FRBの姿勢もこの見方を補強する。CME FedWatch Tool(先物価格から政策金利見通しを確率で示す指標)では、夏場まで金利据え置きの確率が85%と表示されている。中央銀行の安定姿勢は、市場のパニックを抑える下支えになる。金融政策が追い風である以上、株式市場全体は横ばいから緩やかな上昇が想定されやすい。
一方、地政学リスクの緩和でWTI原油(米国の代表的な原油指標)価格が1バレル=115ドル超から80ドル台半ばへ低下したことは、個別の機会も示す。戦争懸念で急騰したエネルギーセクターのETF(上場投資信託)については、プット買いを検討する余地がある。市場が和平と原油供給の安全を織り込むほど、こうした銘柄は市場全体に比べて伸びが鈍くなりやすい。
楽観は強まりつつあるが、恒久的な和平はなお交渉途上で、市場が熱狂している状況ではない。
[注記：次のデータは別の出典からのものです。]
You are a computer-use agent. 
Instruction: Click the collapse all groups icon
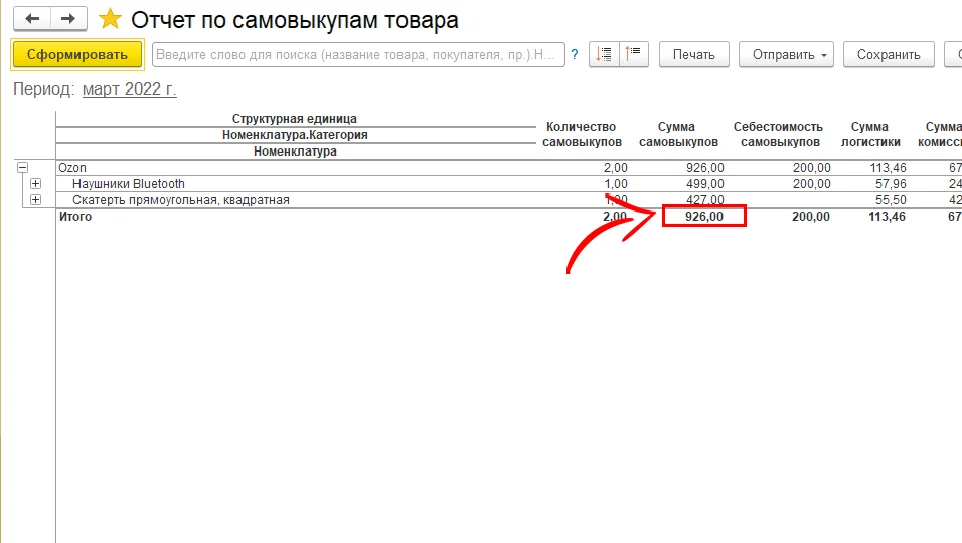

したがって強気を示す場合でも、SOXX(半導体株ETF)でコール・スプレッド(上昇に備える買う権利=コールを買い、より高い行使価格のコールを売ってコストと利益を限定する戦略)のように、上昇分を狙いつつリスクを限定する手法が選択肢となる。半導体はヘリウム供給網(製造工程で使われるガスの供給体制)の回復の恩恵が想定される一方、外交が不意に悪化した場合のリスクにも備えられる。